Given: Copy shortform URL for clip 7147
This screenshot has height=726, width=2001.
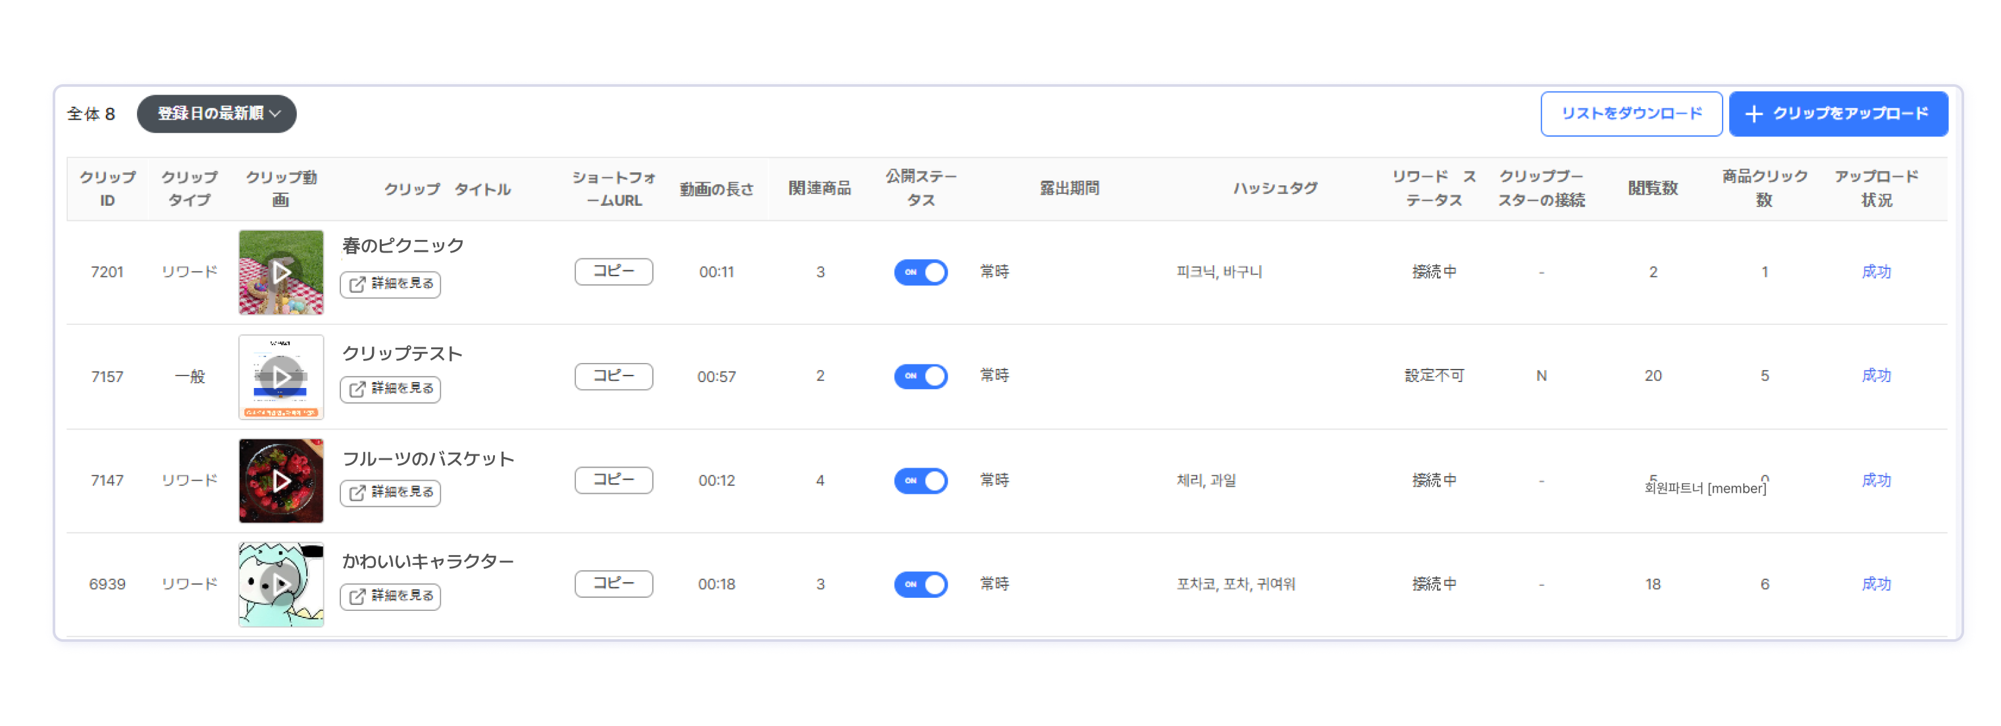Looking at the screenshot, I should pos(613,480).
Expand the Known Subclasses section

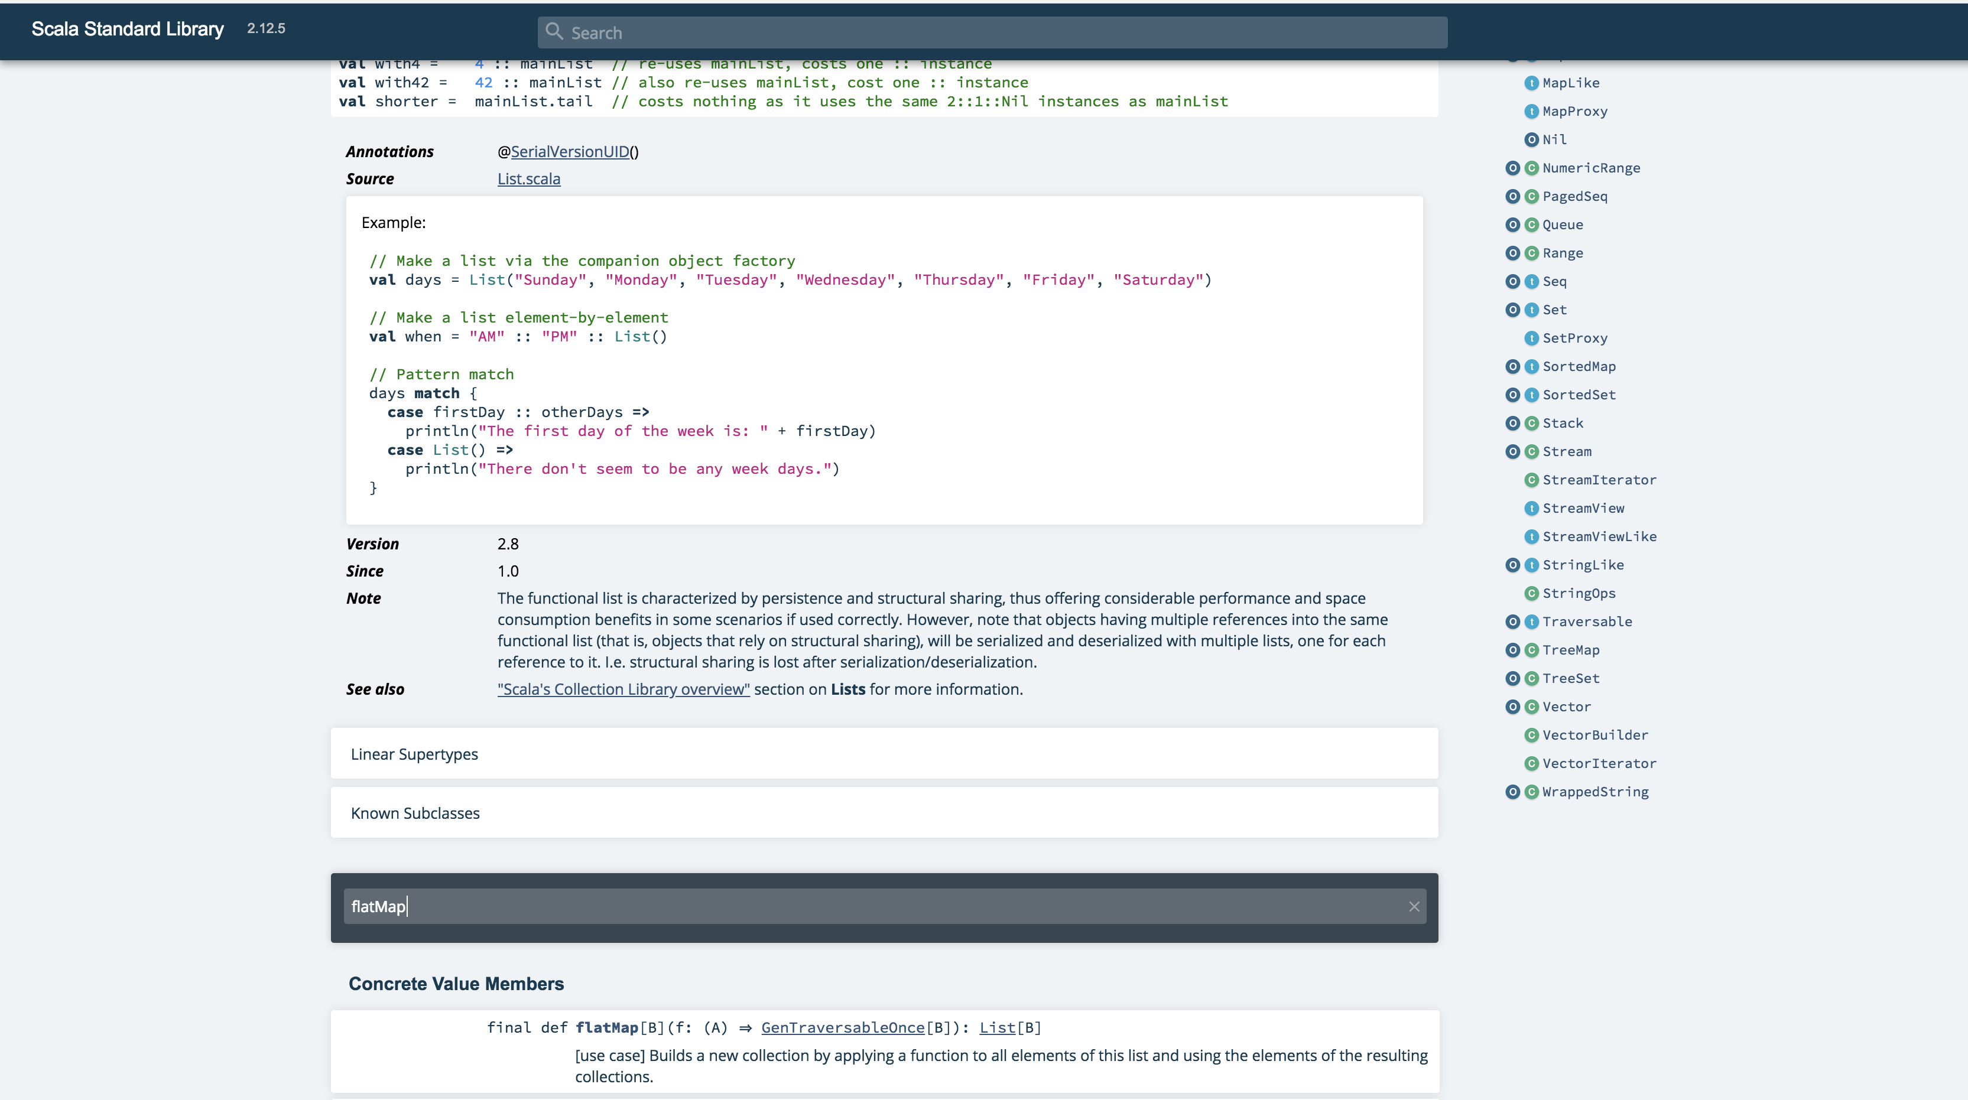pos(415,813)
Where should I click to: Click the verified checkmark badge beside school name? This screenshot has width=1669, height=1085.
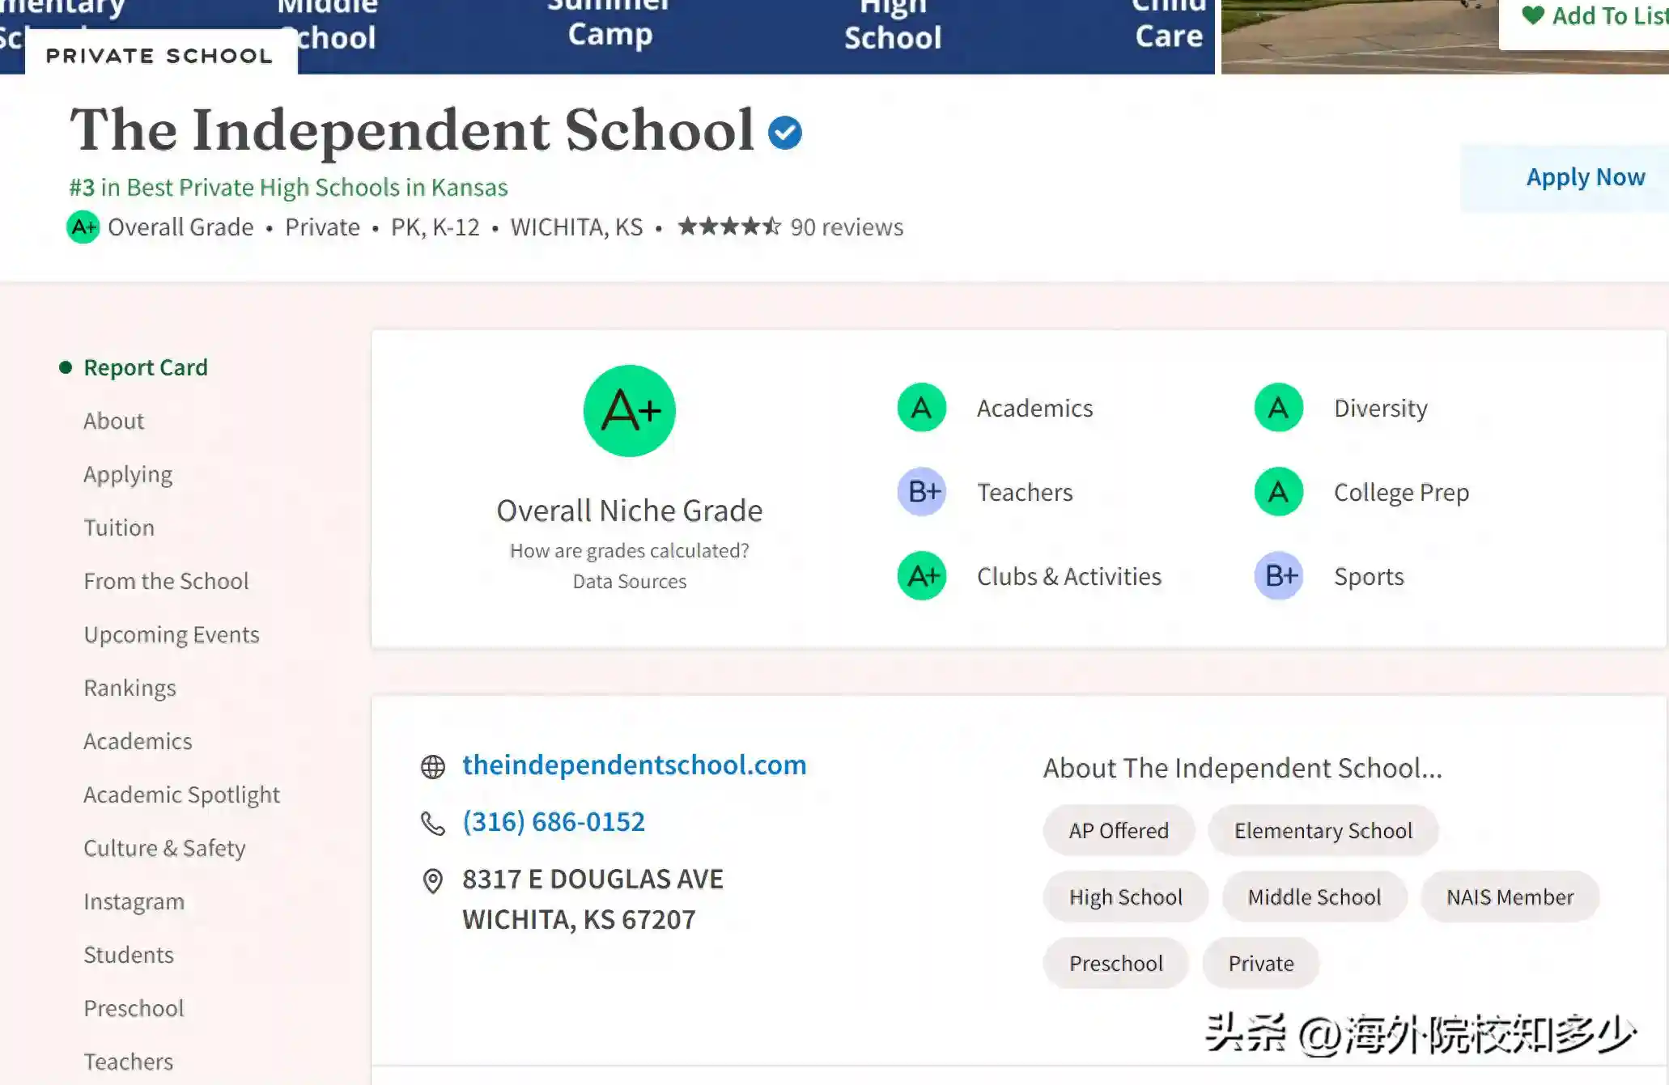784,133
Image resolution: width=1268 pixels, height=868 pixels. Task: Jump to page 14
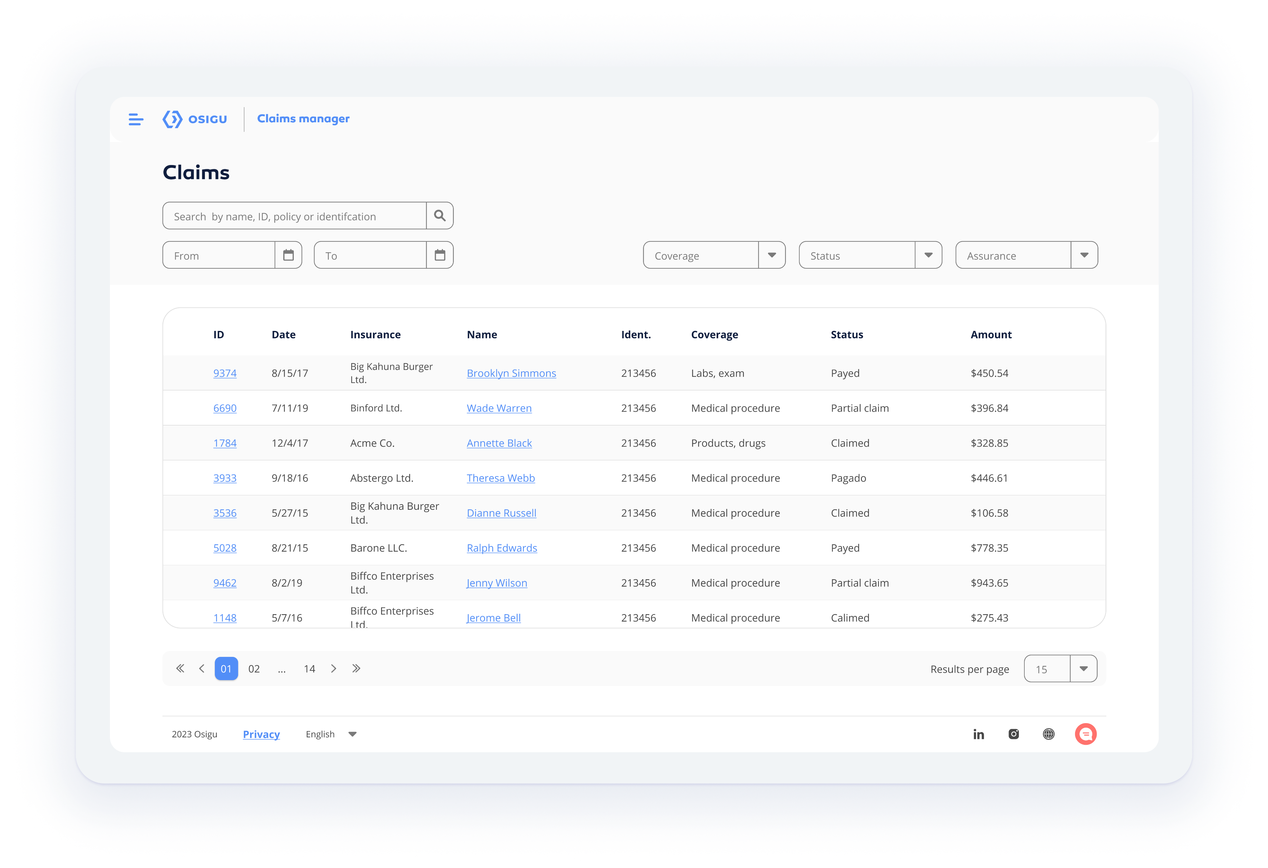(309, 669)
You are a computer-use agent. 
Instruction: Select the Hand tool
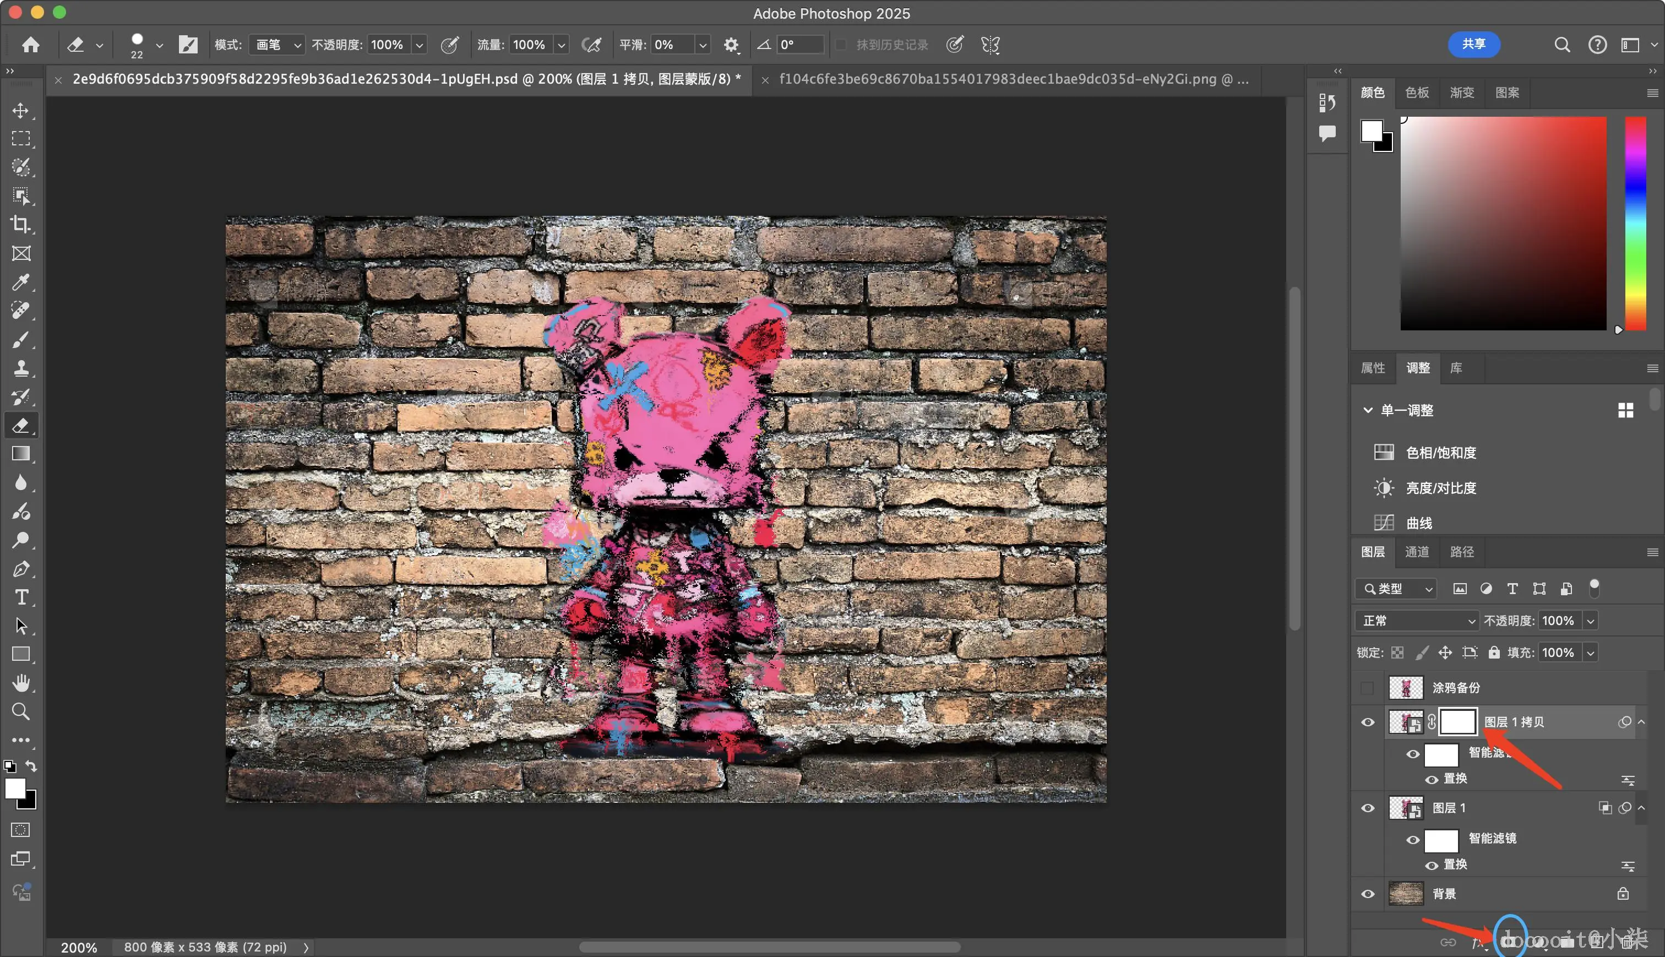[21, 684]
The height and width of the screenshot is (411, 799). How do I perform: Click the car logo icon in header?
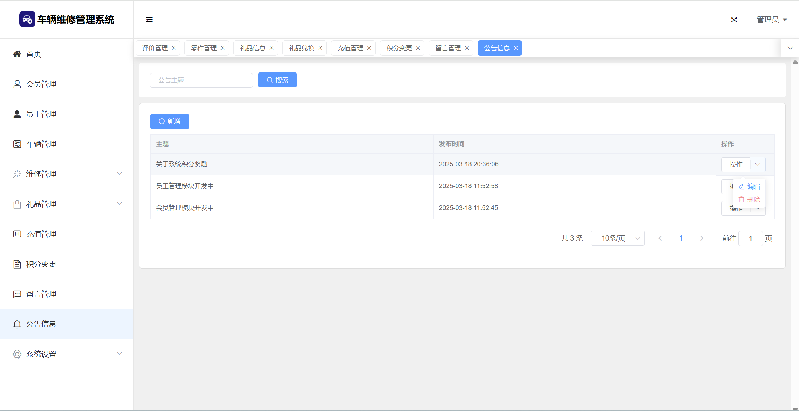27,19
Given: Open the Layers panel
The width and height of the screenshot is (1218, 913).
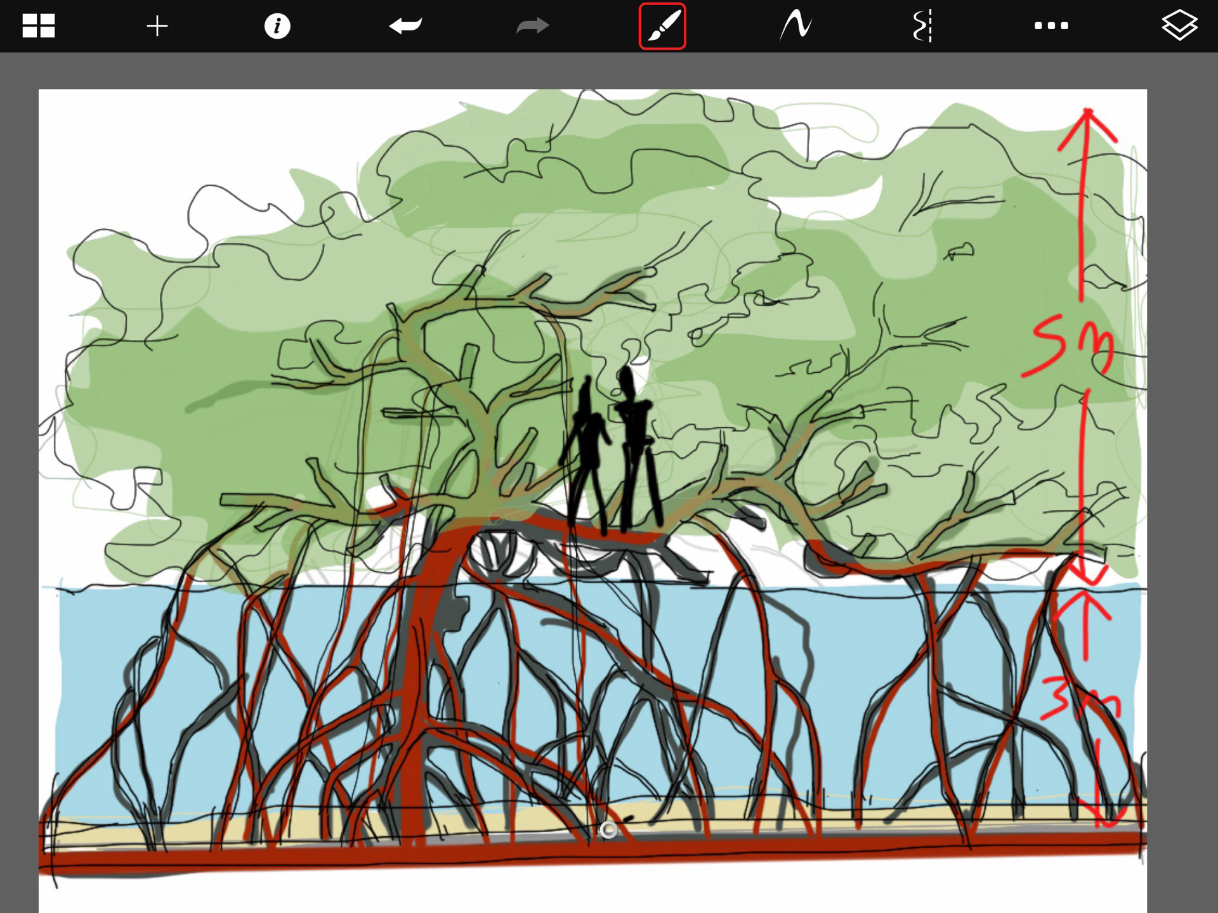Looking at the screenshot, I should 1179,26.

+ + + +

[YOUR GOAL] Would you please write out exactly the lines between the line containing "The width and" and the last line of the listing above, inclusive, without pictures?

[RESULT FOR THIS EXERCISE]
The width and height of the screenshot is (1218, 913).
Looking at the screenshot, I should 1179,26.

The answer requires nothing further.